Tomaron un taxi que los llevó al mejor restaurante de la ciudad.

—¿Conoce bien Melbourne? —le preguntó Ally, mientras viajaban.

—Sólo el centro de la ciudad. Suelo venir a alguna conferencia una o dos veces al año.

—¿A qué se dedica, a los lácteos o a la carne?

—Carne. Tengo una propiedad en Burdekin River, Wallaroo Downs.

—Eso está al Norte de Queensland, ¿no es así?

—Sí.

—Muy lejos de aquí —afirmó Ally, tratando de no sonar excesivamente preocupada por una información que, aparentemente, no debía importarle.

—A tres mil kilómetros.

—¿Y le gusta vivir allí?

—Sí —sonrió generosamente y extendió el brazo a lo largo del respaldo del asiento—. Pero me gusta venir aquí de visita.

El restaurante estaba lleno de gente, pero, por suerte, quedaban algunas mesas libres. Era un lugar agradable, decorado con mimbre, pero con un toque sofisticado y elegante.

—Hace siglos que no salgo a cenar —comentó Fletcher una vez sentados.

—Bueno, al menos, usted tiene un motivo —dijo ella—. Supongo que donde vive no estará rodeado de restaurantes. Yo, sin embargo, sí, y no hago excesivo uso de ellos.

—Así que esta noche es una excepción para ambos —sonrió Fletcher.

Ally se quedó perpleja mirándolo. Nunca antes había visto una sonrisa igual. Se sentía extrañamente excitada, como una niña rodeada de regalos de cumpleaños que esperan a ser abiertos.

Intentaba en vano controlar el cosquilleo que sentía en el estómago.

Hablaron de comida, de vinos, de lo que les gustaba y de lo que no. Y, cuando el camarero vino a tomarles nota, Fletcher pidió los platos con un acento impecable.
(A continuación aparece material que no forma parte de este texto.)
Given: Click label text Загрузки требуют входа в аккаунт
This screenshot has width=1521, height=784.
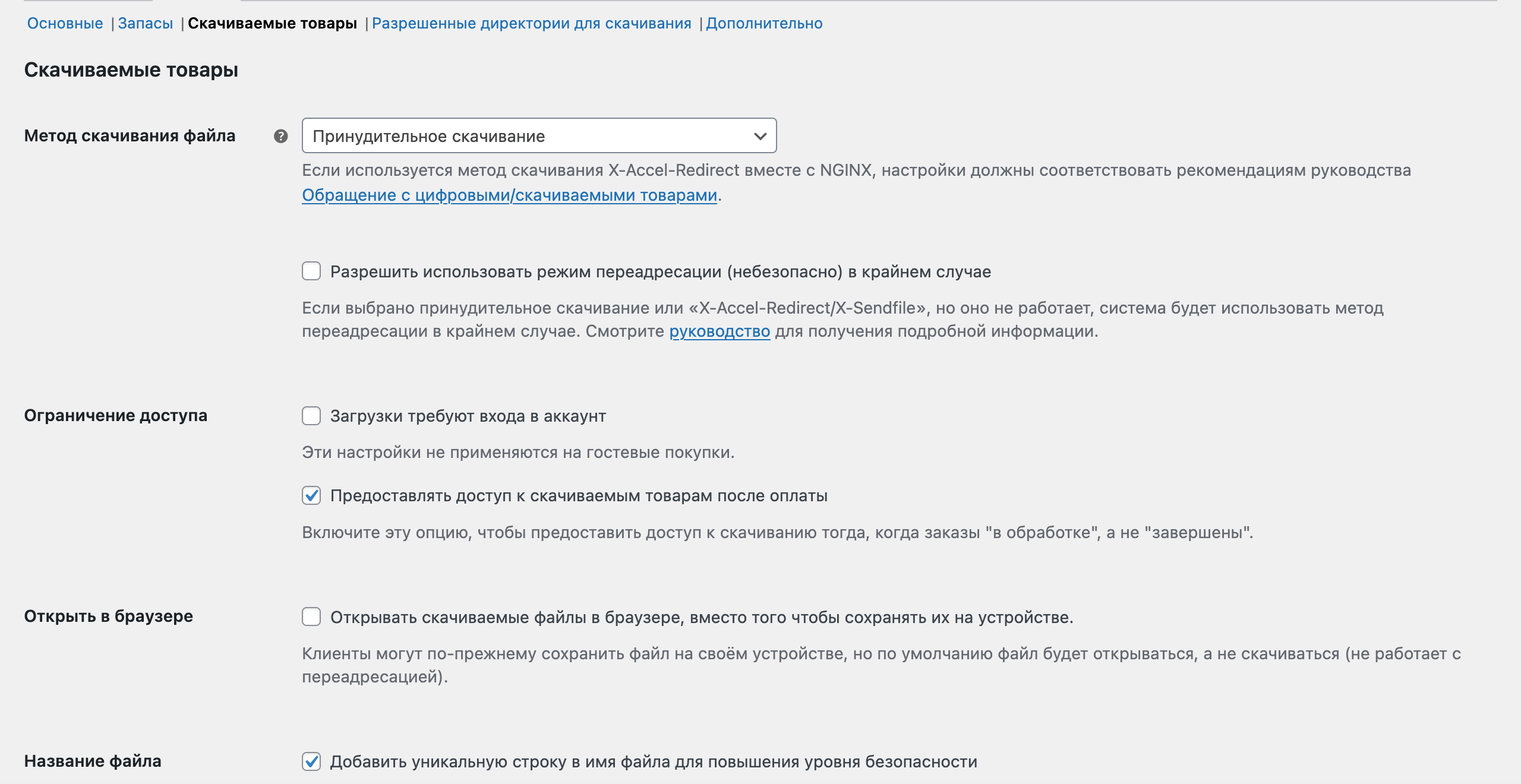Looking at the screenshot, I should (468, 416).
—¿Ha estado en Tailandia? —le preguntó ella intrigada.

—Nunca como turista, sólo en viaje de negocios.

—Pero está claro que le ha dedicado tiempo a la comida.

Fletcher sonrió, extendió la mano y agarró la de ella.

—Me alegro mucho de que Lucette no me llamara para advertirme de que ella no iba a asistir al pase de modelos —miró sus dedos—. Nada de anillos. ¿Significa eso que no está comprometida?

—Mi trabajo es el único compromiso real en mi vida. Todos mis esfuerzos están puestos en mi carrera.

—Pero no me puedo creer que no haya habido muchos hombres que hayan querido atraparla.

Ella sonrió y se llevo la copa a los labios.

—Una mujer debe tener cuidado —lo miró directamente a los ojos—. Hay muchos lobos en el bosque, pero soy de la opinión de que Caperucita se dejó engañar muy fácilmente. Siempre ignoro las palabras del lobo y sigo derecha hacia la casa de la abuelita.